'Saddam' Praises Sons' Deaths

Saddam Hussein appears in a videotape on Iraqi television Thursday, March 20, 2003. The tape was released by the Iraqi government on Thursday.
AP / CBS
In a new audiotape attributed to Saddam Hussein and broadcast on Arab satellite station Al-Arabiya, the ousted dictator acknowledged the death of his two sons last week.

"Even if Saddam Hussein has 100 children other than Odai and Qusai, Saddam Hussein would offer them the same way," he said on the tape.

The two were killed in a gunfight with U.S. soldiers on July 22.

The speaker also called the deaths "good news, that is the hope of every fighter for God's sake, as another group of noble souls of the martyrs have ascended to their creator."

The message came as American troops appeared to be closing in on the elusive deposed Iraqi leader.

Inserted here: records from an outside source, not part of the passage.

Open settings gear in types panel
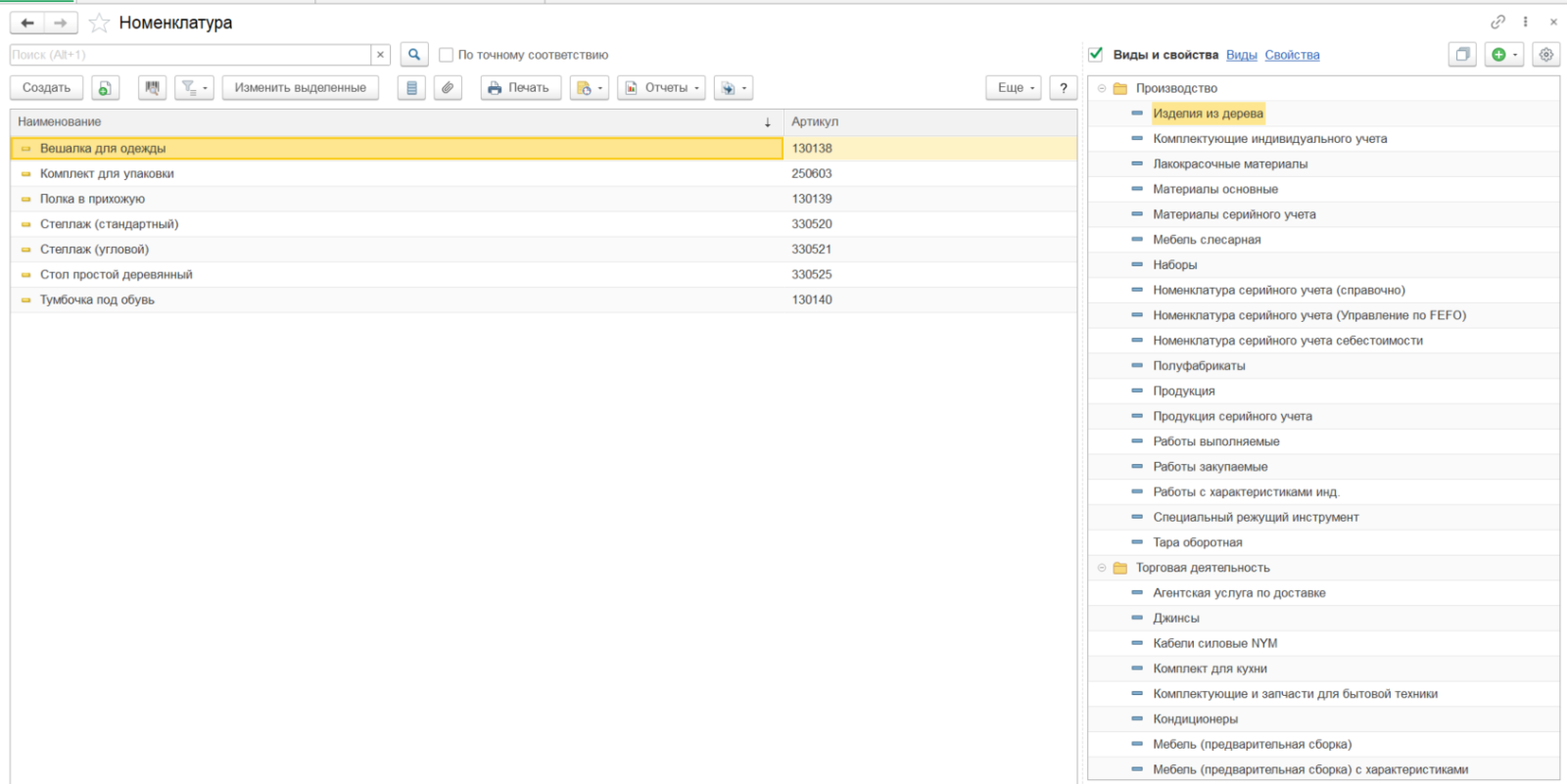The image size is (1567, 784). pos(1545,55)
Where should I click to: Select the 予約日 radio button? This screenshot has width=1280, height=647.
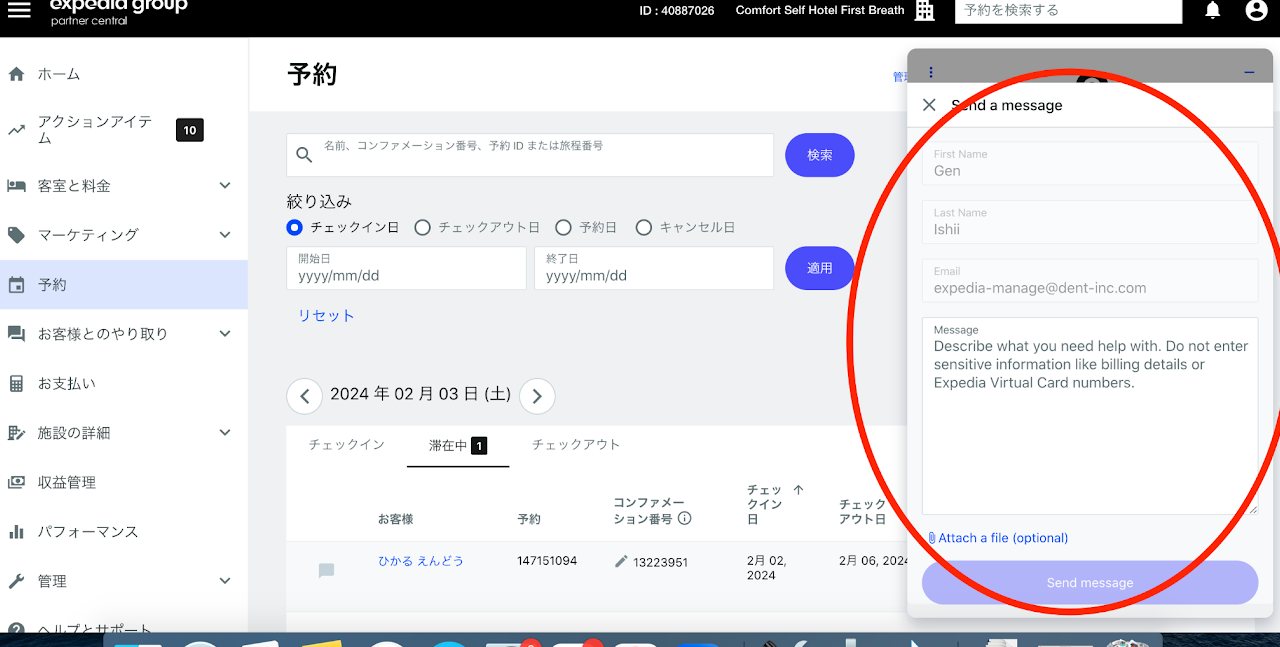pos(563,228)
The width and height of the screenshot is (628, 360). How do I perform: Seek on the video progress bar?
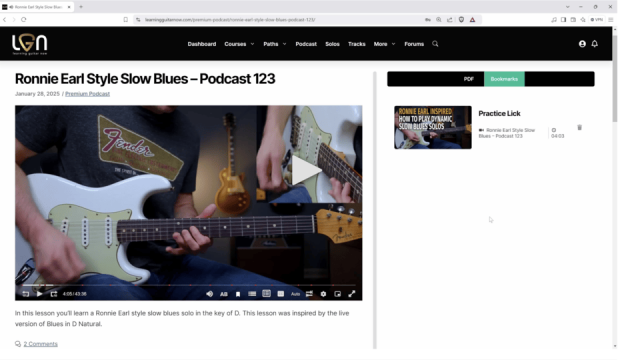pyautogui.click(x=189, y=285)
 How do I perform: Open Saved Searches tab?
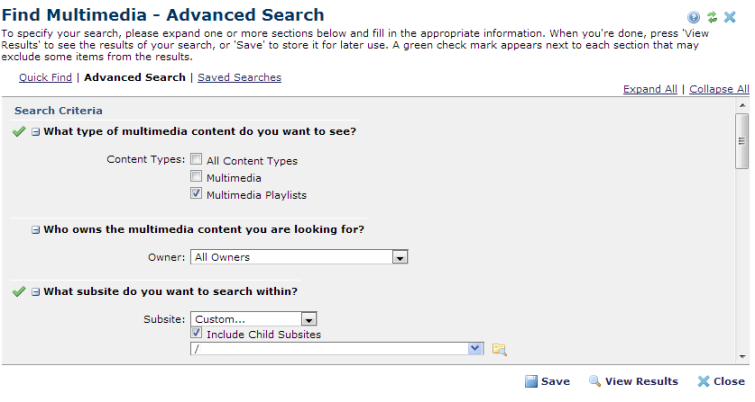pos(239,77)
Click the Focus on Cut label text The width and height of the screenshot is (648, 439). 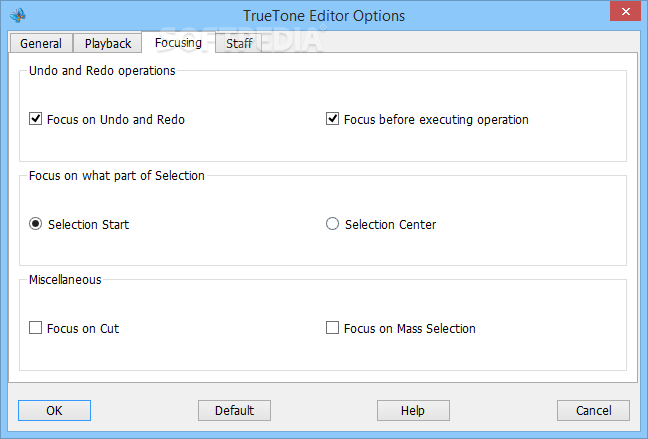point(83,329)
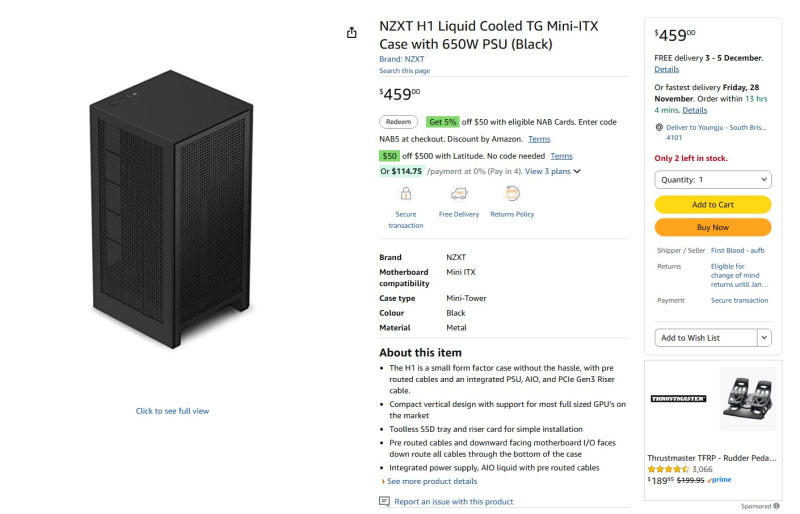Image resolution: width=800 pixels, height=514 pixels.
Task: Click the sponsored ad info icon
Action: tap(776, 506)
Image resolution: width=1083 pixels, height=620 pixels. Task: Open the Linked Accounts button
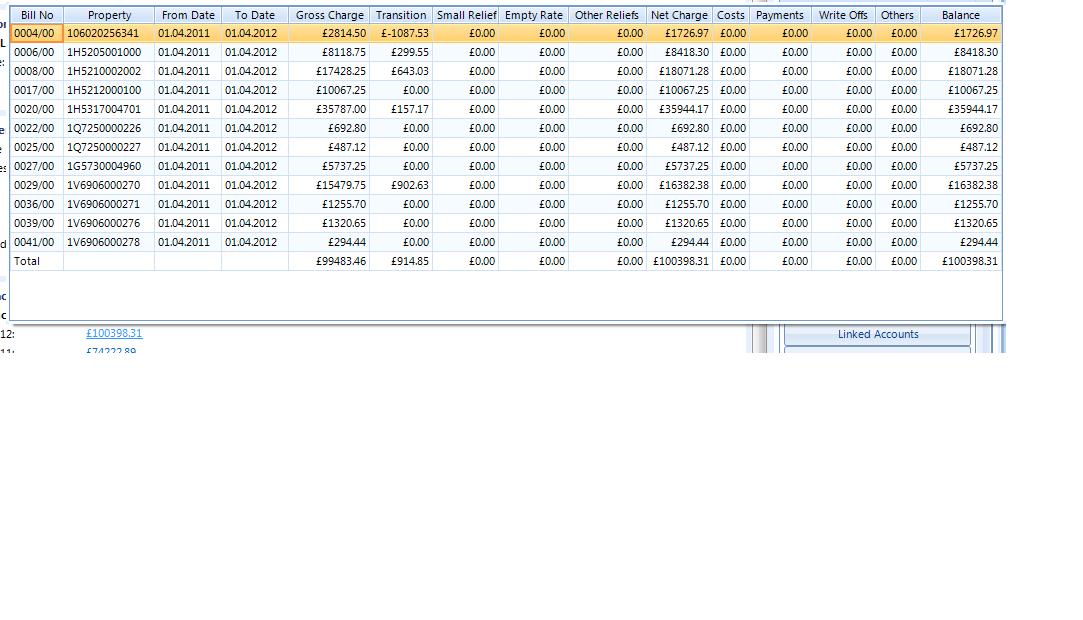tap(878, 334)
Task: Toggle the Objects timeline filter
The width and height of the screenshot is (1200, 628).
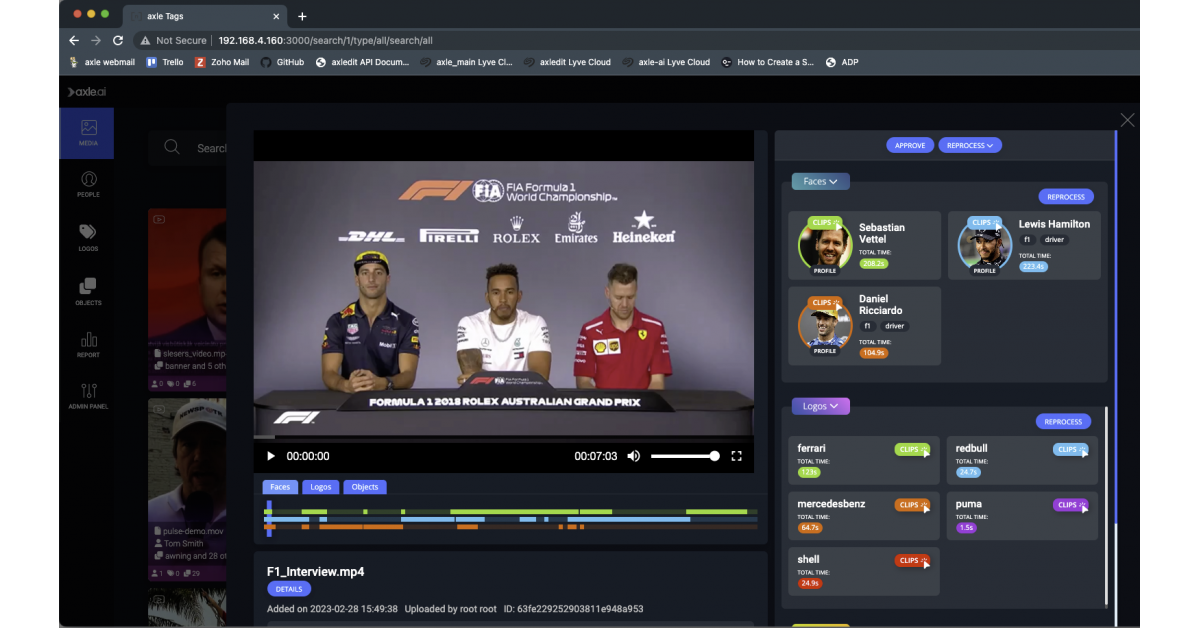Action: 365,487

Soldiers overpowered and arrested a bodyguard who rarely left Saddam's side Tuesday and said they obtained documents and information that could help them find the one-time dictator.

In other developments:

  • Iraq's Governing Council, the 25-member body set up by the U.S.-led coalition to run Iraq as an interim administration, elected a nine-member presidency. Members were unable to agree on a single leader. The council's statement Tuesday gave no details on how the presidency would function.
  • The United Nations says the first convoy of refugees returning to Iraq since the fall of Saddam will leave Saudi Arabia Tuesday evening.
  • Deputy Defense Secretary Paul Wolfowitz told the Senate Foreign Relations Committee that establishing security in Iraq is the top priority. The stakes in Iraq are "huge," and the U.S. commitment must be equal to those stakes, he said.
  • The top U.S. military commander says central Iraq is still a war zone. General Richard Myers, the Joint Chiefs chairman, says calling that area a war zone doesn't contradict Mr. Bush, who declared that major combat was over on May 1.
  • Enemies only months ago, Iraqi Arabs and Kurds are training together under the Americans to form a new security force to help 101st Airborne Division troops keep the peace in the northern city of Mosul.
  • A new report on ending the war in Iraq by the Center for Strategic and International Studies warns: "Unless this situation changes in Iraq, the U.S. may end up fighting a third Gulf War against the Iraqi people. If it does…this is a kind of asymmetric war that it is far from clear that the U.S. can win."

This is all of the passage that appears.